As always, the poll is at the top of the right sidebar of the desktop layout. The following week I’ll post the poll results and my personal thoughts.

— Steve Patterson

  • Mark

    There are City ordinances which govern allowable decibel levels coming from a building. Bob Kraeberg needs to enforce those ordinances. The problem is not just the decibel level. Even a bigger problem can be the vibration that is generated by the bass setting of the amplification equipment. I had a friend who finally had to sell his condo unit in Sporting News Lofts because of the noise (music and vibration) coming from the adjacent tavern/restaurant. Kraeberg did nothing to enforce the City’s ordinances. He hid behind his desk and refused phone calls. IMO the Ready Room should be forced to install sound attenuation insulation and other devices necessary to contain their noise. It’s a cost of doing business, just like properly venting kitchen exhaust, installing fire suppression systems and their annual inspections, cleaning the windows and mirrors! Actually, the City’s building division should have been more on the ball and should have anticipated this issue at permit time.

    • Mark

      I couldn’t agree more. Businesses should make a reasonable accommodation to insulate their building to control noise escaping and if they can not do so, then they need to turn down the volume. There is simply no excuse for this anything goes philosophy that they can be as loud as they want and neighbors should have to put up with. The noise in some of these venues is simply ear splitting and I don’t know how anyone can stand it inside the club, but regardless what owners do inside their properties should not infringe on neighbors outside their property lines.

  • Mark

    Just checked the poll. Most of your readers, Steve, must be liberal democrats–who advocate forcing society to correct problems created by individuals! I can’t believe nearly 50% of your readership thinks the homeowner is fully or even partially responsible for correcting design issues that were obviously overlooked during the planning stages of READY ROOM! So someone does a half-ass design job, and the neighborhood has to pick up the tab to make improvements? My neighbor decides to alter his grades to allow water to encroach on my property, and I have to be fully or partially responsible for dealing with it? If this line of reasoning isn’t un-American, it is certainly un-American in spirit! (Come to think of it–it’s obviously un-American!) LET’S NOT FORGET THAT THE AFFECTED HOMEOWNERS WERE THERE FIRST–although this fact is really inconsequential!)

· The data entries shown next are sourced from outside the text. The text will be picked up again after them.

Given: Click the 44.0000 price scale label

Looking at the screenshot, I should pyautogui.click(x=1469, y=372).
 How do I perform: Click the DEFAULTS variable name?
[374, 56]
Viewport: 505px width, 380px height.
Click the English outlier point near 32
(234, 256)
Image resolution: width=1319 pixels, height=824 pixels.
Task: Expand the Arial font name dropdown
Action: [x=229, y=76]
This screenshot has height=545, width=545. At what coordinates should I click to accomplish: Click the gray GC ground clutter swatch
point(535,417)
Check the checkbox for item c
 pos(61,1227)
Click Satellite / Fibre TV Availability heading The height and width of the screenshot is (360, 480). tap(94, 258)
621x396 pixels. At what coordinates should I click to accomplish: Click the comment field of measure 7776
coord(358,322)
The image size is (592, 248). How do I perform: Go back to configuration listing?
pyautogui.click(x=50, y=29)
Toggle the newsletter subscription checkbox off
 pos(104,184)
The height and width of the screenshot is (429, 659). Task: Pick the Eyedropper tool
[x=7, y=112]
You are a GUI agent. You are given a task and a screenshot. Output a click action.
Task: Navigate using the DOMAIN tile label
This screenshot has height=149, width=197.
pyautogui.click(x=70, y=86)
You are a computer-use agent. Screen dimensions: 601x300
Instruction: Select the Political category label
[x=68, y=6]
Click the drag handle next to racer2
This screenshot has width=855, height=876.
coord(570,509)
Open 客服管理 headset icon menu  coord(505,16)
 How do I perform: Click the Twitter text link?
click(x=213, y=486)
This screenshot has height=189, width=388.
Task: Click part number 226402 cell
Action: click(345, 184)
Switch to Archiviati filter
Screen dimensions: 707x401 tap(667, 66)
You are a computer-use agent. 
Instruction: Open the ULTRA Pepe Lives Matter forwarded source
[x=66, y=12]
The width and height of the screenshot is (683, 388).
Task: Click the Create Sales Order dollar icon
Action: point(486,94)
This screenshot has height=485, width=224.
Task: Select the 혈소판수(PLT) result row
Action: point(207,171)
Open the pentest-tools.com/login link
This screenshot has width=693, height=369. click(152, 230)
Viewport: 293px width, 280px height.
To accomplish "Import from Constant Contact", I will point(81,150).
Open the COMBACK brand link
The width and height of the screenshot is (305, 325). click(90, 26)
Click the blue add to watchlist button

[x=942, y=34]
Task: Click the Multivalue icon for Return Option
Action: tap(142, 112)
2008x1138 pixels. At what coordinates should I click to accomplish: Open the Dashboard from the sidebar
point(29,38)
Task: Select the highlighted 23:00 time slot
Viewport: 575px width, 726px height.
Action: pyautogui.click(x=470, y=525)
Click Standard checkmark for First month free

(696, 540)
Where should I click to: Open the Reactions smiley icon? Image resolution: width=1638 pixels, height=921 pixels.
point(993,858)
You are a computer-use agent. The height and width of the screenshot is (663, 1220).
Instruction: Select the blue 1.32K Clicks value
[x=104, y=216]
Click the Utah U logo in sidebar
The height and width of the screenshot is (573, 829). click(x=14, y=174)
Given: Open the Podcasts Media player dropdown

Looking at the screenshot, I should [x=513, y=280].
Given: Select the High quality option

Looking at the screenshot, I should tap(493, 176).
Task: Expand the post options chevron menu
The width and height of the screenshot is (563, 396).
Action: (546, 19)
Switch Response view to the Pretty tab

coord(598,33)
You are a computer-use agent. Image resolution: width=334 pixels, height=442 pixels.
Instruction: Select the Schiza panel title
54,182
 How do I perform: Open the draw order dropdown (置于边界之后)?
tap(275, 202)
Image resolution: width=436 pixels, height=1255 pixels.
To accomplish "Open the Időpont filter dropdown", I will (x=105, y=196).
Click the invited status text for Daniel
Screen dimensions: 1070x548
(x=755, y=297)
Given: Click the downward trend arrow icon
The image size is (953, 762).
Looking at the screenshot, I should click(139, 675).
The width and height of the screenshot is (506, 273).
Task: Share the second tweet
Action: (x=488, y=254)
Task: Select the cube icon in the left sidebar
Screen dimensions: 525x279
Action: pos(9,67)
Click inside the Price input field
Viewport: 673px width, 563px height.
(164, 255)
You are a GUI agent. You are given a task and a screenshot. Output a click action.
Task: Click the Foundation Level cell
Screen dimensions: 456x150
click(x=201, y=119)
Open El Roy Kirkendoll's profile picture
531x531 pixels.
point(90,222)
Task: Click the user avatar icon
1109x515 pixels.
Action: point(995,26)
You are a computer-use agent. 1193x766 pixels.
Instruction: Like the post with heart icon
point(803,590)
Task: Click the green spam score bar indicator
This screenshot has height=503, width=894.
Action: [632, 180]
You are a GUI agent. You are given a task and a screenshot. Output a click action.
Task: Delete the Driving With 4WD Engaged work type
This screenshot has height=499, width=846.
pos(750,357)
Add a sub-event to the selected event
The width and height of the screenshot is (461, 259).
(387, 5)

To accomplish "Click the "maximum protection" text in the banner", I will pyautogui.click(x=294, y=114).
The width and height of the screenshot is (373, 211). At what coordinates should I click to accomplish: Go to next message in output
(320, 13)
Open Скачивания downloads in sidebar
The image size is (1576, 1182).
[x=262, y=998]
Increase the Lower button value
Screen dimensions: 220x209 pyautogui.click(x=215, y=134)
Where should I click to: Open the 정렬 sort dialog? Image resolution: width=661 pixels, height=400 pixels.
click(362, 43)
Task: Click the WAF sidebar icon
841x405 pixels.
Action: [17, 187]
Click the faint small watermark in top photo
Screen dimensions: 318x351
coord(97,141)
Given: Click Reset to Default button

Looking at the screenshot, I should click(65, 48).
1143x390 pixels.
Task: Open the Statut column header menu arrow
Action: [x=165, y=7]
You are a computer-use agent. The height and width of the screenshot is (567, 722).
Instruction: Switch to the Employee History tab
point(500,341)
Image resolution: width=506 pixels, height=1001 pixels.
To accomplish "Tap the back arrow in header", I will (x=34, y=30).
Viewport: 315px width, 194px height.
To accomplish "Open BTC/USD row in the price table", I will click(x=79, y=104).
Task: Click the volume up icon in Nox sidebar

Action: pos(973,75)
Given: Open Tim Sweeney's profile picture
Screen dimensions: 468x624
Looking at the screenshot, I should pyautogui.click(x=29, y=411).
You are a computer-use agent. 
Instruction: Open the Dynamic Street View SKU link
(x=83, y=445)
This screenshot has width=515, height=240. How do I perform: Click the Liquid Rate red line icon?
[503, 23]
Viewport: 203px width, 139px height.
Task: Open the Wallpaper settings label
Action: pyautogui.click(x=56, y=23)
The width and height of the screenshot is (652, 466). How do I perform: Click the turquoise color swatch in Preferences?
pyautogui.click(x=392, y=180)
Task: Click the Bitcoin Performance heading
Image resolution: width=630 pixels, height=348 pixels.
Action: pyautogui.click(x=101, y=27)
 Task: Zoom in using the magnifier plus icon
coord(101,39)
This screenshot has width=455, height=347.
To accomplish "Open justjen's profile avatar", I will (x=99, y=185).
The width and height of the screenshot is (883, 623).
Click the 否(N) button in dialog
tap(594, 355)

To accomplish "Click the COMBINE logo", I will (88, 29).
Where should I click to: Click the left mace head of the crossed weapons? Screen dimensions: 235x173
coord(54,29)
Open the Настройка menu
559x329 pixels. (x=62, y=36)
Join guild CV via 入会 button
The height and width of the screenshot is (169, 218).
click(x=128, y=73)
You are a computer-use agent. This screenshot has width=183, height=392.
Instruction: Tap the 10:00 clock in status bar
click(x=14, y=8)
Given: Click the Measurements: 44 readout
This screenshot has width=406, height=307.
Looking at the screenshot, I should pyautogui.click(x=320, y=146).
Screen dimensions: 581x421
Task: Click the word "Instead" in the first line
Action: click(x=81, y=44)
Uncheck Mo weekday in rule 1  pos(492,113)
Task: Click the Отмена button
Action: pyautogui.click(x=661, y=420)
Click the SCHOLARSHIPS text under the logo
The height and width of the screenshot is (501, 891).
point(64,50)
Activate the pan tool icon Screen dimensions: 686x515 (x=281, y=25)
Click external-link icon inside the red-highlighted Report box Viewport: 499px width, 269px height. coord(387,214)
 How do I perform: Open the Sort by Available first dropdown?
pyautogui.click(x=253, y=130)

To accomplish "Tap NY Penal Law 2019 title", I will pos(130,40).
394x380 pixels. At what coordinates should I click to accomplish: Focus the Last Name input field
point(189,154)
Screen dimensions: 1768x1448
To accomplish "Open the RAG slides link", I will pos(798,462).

    I’ve been living out of the US for +/- two years, and I just don’t find this line of reasoning prevalent in the area of Europe where we reside. Discussing it with friends and family in Alabama where my family is currently visiting family, they don’t understand it either. Would someone who advocates this liberal democratic position PLEASE explain yourself???

    • JZ71

      The residential neighbors CHOSE to build their new homes with their backyards abutting an existing commercial structure. They should not expect it to remain a silent warehouse, forever, if the current zoning allows a whole range of other commercial uses. They should also not be expected to tolerate excessive impacts to cross the property line, be it noise, light, odors, traffic or chemicals. Your freedom to do what you want on your property stops once it crosses the property line. But there’s also the Latin phrase, caveat emptor, when it comes to real estate – buyer beware. Just because something appears to be benign does not mean that it is or will remain that way. That farm field can become a subdivision, that vacant lot, most likely, can and will be built on. That quiet parkway on a Sunday can be a busy commuter route on Monday, that babbling brook can flood your basement. In this case, the large, existing, commercial structure is zoned for AND suitable for a bar, a caterer or a restaurant. The surrounding neighborhood is experiencing a renaissance because those types of businesses are occupying those types of structures. You do the math, put two and two together. No one seems to be disputing the uses, the only real questions are the external impacts, noise and traffic. The noise issues can, and likely will be, resolved to everyone’s satisfaction. The traffic and parking issues are a much bigger challenge to “solve”, and no one should expect to build something on a vacant lot and then complain about more traffic when someone else does the same thing – you can’t “shut the door” right after you move in! That’s why I “only” favor the neighbors 75% – they assumed and they assumed incorrectly. Do your research and you won’t get surprised nearly as often . . . .

      • Mark

        To my knowledge based on the information in Steve’s initial post, the ONLY issue that the homeowners are complaining about is the noise generated by the club’s sound system. If I were a homeowner in that community, my position would (have to) be to let them amplify their music and sound to whatever desired levels inside the building …but….just don’t let a single decibel (beyond whatever is allowed by ordinance) creep beyond their property line. And when exterior doors are opened and closed as patrons enter and leave the establishment, there should be some sort of buffer arrangement to mitigate/muffle the noise…a sallyport of sorts But in your response, you mention traffic…..but…. traffic isn’t mentioned in Steve’s post, to my knowledge….an issue that of course would have to be dealt with on a totally different level….in a different discussion. Traffic congestion doesn’t (necessarily) defy ordinances. Excessive noise levels do!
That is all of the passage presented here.